Lehman Brothers, a major casualty of the 2007-08 banking crash, entered administration and liquidation in September 2008. Its liquidator PwC has already raked-in over £600m and is on course to collect £1bn in fees. The liquidation may be finalised by 2024. The fraud infested Bank of Credit and Commerce International (BCCI) was forcibly closed by the Bank of England in July 1991. Its liquidation was finalised in May 2012 and the liquidators chalked up fees of $656m (£415m). Perhaps, the record for prolonged liquidation goes to the Israel-British Bank which collapsed in 1974 amidst the secondary banking crash. In September 2009, after 35 years, PwC announced that the liquidation has been finalised.

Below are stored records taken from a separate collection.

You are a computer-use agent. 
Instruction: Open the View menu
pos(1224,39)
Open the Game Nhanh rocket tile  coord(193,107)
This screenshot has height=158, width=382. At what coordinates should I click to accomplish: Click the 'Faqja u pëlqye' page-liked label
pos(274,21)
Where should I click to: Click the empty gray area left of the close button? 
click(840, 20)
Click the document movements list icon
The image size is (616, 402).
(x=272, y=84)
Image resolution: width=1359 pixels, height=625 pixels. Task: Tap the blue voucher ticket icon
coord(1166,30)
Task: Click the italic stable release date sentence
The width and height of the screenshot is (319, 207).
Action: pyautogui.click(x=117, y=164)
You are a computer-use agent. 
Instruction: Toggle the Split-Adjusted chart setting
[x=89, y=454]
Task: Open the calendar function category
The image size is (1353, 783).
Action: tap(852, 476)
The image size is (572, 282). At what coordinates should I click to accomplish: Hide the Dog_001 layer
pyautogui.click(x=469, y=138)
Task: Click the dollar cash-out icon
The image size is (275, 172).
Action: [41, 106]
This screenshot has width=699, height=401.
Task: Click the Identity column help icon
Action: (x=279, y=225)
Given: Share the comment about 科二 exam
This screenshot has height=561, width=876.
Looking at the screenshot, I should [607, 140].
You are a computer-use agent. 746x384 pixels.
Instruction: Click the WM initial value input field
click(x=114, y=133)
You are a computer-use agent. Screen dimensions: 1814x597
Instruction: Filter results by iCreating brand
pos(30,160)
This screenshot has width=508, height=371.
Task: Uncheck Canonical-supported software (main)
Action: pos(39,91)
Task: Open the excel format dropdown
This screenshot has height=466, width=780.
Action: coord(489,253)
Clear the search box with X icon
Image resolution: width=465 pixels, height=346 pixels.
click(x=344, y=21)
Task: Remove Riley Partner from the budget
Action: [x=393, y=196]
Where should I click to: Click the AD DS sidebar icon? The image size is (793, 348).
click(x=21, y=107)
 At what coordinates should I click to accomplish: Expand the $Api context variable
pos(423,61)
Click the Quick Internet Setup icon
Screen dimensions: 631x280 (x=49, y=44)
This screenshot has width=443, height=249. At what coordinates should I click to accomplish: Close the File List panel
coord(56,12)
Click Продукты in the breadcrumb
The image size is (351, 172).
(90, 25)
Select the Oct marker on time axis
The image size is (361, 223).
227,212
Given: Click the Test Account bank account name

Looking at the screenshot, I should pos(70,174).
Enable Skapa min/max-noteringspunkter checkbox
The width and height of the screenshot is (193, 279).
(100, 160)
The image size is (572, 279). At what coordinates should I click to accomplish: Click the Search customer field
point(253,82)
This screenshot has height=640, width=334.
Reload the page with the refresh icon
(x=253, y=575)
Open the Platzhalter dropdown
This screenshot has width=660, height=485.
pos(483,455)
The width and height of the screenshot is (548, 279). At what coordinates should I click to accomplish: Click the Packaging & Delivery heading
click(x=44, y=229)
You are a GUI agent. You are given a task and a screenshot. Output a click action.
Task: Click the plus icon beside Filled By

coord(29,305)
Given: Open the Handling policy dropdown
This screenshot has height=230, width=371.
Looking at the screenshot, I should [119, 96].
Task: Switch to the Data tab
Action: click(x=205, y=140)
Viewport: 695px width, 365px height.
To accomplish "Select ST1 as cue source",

At the time of scandals ministers promise speedy action, reforms and retribution. This makes good press and disarms journalists and critics, but little of that materialises. Carillion is unlikely to be the exception because the UK lacks independent and effective institutional structures. The biggest winners will be accountants and lawyers feasting on the carcass of Carillion. Yes, the group that collected vast fees by delivering duff accounting and audits, advising companies on financial engineering and tax dodging. They also conduct the last rites of companies to enrich themselves whilst unsecured creditors take the biggest hit.
Prem Sikka is Professor of Accounting at University of Sheffield and Emeritus Professor of Accounting at University of Essex. He tweets here.
7 Responses to “Here’s why the Carillion scandal will last for decades”
nhsgp
Socialist welfare state.
Assets zero
Liabilities 8,500 bn for the state pension
Civil service pensions
Assets zero
Liabilities 1,500 bn
You’re in no position to lecture when you are that incompetent.
For a professor of accounting not to have spotted that the state says it uses IFRS rules, and then ignores IAS 37 makes me extremely concerned about your students in the real world.
Perhaps they ended up at Carillion.
Michael Burt
We talk about corruption in other countries but never recognise corruption in our own country.
Our regulatory bodies are set up to be ineffective, it simply provides well paid jobs for the Boys.
Carillion has been a mechanism to syphon off tax payers money into Private pockets. Tony Blair was as guilty as anyone in that respect with PFI. Until people recognise the problems we have and act accordingly then it will never change. It would help if we had a media which which exposed the failings instead of supporting them.
patrick newman
Laid bare here is the urgent need for radical reform of how large companies are dealt with when they get into trouble. There are clearly many moral hazards and perverse incentives. Failing executives appear not be accountable for their neglect and incompetence and it appears that audit companies suffer little consequences for their neglect and/or corruption. This will only change when rogue directors are prosecuted and jailed. May’s government will do nothing about this major fault line in company regulation. Labour must be ready with legislative proposals for when it gets into office.
Das
The establishment, with or without it’s connections, has been burning the candle’s at both ends hoping that no one will notice and, if they do, hope they realise there’s nothing they can do to stop it.
Ron Stott
I was a director in a small private company for twenty years. My experience of liquidations was disturbing. In one case the liquidator was administering the insolvent company and charging hefty fees. When the money ran out and could not meet their bills they sold the residual assets for pea nuts. This was typical.